* _WAS ZU TUN IST_
1. Wie alt ist Oliver Harris laut dem Text über die Spezializtz?
2. Ersetze bitte im Text über die Spezializtz „Nachmittag“ durch „Abend“ und gib den Abschnitt wieder, der mit „von KIRSTEN KÜPPERS“ beginnt und mit „unten weich zerlaufen.“ endet.

* _BEREITGESTELLTER TEXT_
------------------------------------
Als die „asozialsten Rapper in Deutschland“ sind die Spezializtz von Musikkritikern bezeichnet worden. Am Samstag tritt die Berliner HipHop-Band bei der Hanfparade auf. Das ist irgendwie selbstverständlich, denn die Spezializtz sind bekennende Cannabinisten. Kiffen ist die Grundsäule ihres Lebens

Ihre Beats sind tief, die Texte schmutzig. Es geht um Sex, Alkohol, Selbstvergewisserung

von KIRSTEN KÜPPERS

Zunächst einmal ist davon auszugehen, dass alle Menschen kiffen: Rechtsanwälte, Lehrer, Manager, Fußballtrainer, Chefredakteure. Auch der Bundeskanzler und Sabine Christiansen. Roberto Blanco. Boris Becker. Außenminister Joschka Fischer, der sowieso. – Die ganze Welt ist ja haschsüchtig. Warum das keiner weiß? „Ey, da steckt die Bierlobby hinter, ist doch klar, Alter.“

So stellt sich die Ausgangslage dar an einem faulen Nachmittag im Sommer. Von einer schmalen Westberliner Mietshauswohnung aus gesehen, Matratzen am Boden und Jenifer-Lopez-Poster an der Wand. Für ein paar Jungs Anfang zwanzig, denen der letzte Joint gerade ausgegangen ist. Milde lächelnde HipHoper, denen nun im Kopf die Grenzen zwischen drinnen und draußen, oben und unten weich zerlaufen.

Und weil Cannabis trotz seines „Nutzens für die Massen“ immer noch nicht in Deutschland legalisiert ist, nimmt Oliver Harris plötzlich seine Rede wieder auf, kann es doch nur eine „Ehrensache“ sein, dass die „Spezializtz“ bei der Hanfparade am Samstag auftreten, ohne Gage. Harris ist 22 Jahre alt, trägt ein weißes Unterhemd, eine blaue Trainingshose und eine Afrofrisur. Zusammen mit seinem gleichaltrigen Freund Dean Dawson bildet er die afroamerikanische Berliner HipHop-Band „The Spezializtz“, eine der bekanntesten der Berliner HipHop-Szene.
------------------------------------
* _Zeilen aus einem Datensatz_
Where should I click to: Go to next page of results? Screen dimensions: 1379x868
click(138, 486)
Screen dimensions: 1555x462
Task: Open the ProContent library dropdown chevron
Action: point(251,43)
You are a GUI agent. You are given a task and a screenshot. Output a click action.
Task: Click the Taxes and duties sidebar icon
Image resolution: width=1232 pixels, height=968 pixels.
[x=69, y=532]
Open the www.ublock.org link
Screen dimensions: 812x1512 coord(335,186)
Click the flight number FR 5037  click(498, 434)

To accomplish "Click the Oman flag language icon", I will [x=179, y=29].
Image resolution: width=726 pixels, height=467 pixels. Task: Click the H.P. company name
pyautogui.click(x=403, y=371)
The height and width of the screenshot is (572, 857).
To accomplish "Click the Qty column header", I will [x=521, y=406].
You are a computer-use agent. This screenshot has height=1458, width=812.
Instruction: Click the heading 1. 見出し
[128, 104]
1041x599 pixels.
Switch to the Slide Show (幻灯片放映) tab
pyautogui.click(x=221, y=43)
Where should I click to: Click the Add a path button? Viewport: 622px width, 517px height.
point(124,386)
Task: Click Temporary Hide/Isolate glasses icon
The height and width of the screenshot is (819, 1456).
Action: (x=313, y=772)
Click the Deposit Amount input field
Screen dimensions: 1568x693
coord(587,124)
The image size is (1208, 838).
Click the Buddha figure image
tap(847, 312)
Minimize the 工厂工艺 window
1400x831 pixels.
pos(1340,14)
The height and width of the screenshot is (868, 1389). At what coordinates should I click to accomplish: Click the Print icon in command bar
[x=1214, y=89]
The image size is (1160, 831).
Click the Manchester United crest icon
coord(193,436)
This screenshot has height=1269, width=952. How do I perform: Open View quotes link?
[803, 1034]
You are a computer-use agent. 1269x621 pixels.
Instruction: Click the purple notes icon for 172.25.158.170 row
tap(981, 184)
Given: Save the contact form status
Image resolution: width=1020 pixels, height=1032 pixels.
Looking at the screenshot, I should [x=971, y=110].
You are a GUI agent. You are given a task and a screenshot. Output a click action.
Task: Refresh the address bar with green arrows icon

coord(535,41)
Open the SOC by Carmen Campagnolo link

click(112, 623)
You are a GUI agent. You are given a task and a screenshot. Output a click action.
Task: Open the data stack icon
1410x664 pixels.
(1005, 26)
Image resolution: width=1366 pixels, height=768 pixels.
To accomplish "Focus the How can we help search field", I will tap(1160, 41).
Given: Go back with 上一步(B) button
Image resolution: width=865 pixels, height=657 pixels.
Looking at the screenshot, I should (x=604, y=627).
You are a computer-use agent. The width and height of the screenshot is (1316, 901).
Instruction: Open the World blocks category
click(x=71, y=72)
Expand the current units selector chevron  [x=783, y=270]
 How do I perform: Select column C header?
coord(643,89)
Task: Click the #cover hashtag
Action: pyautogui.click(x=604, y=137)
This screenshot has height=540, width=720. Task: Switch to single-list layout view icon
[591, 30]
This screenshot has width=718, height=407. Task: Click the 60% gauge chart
------------------------------------
* _ERGEBNISSE JE AUFGABE_
1. 22 Jahre

2.
von KIRSTEN KÜPPERS

Zunächst einmal ist davon auszugehen, dass alle Menschen kiffen: Rechtsanwälte, Lehrer, Manager, Fußballtrainer, Chefredakteure. Auch der Bundeskanzler und Sabine Christiansen. Roberto Blanco. Boris Becker. Außenminister Joschka Fischer, der sowieso. – Die ganze Welt ist ja haschsüchtig. Warum das keiner weiß? „Ey, da steckt die Bierlobby hinter, ist doch klar, Alter.“

So stellt sich die Ausgangslage dar an einem faulen Abend im Sommer. Von einer schmalen Westberliner Mietshauswohnung aus gesehen, Matratzen am Boden und Jenifer-Lopez-Poster an der Wand. Für ein paar Jungs Anfang zwanzig, denen der letzte Joint gerade ausgegangen ist. Milde lächelnde HipHoper, denen nun im Kopf die Grenzen zwischen drinnen und draußen, oben und unten weich zerlaufen.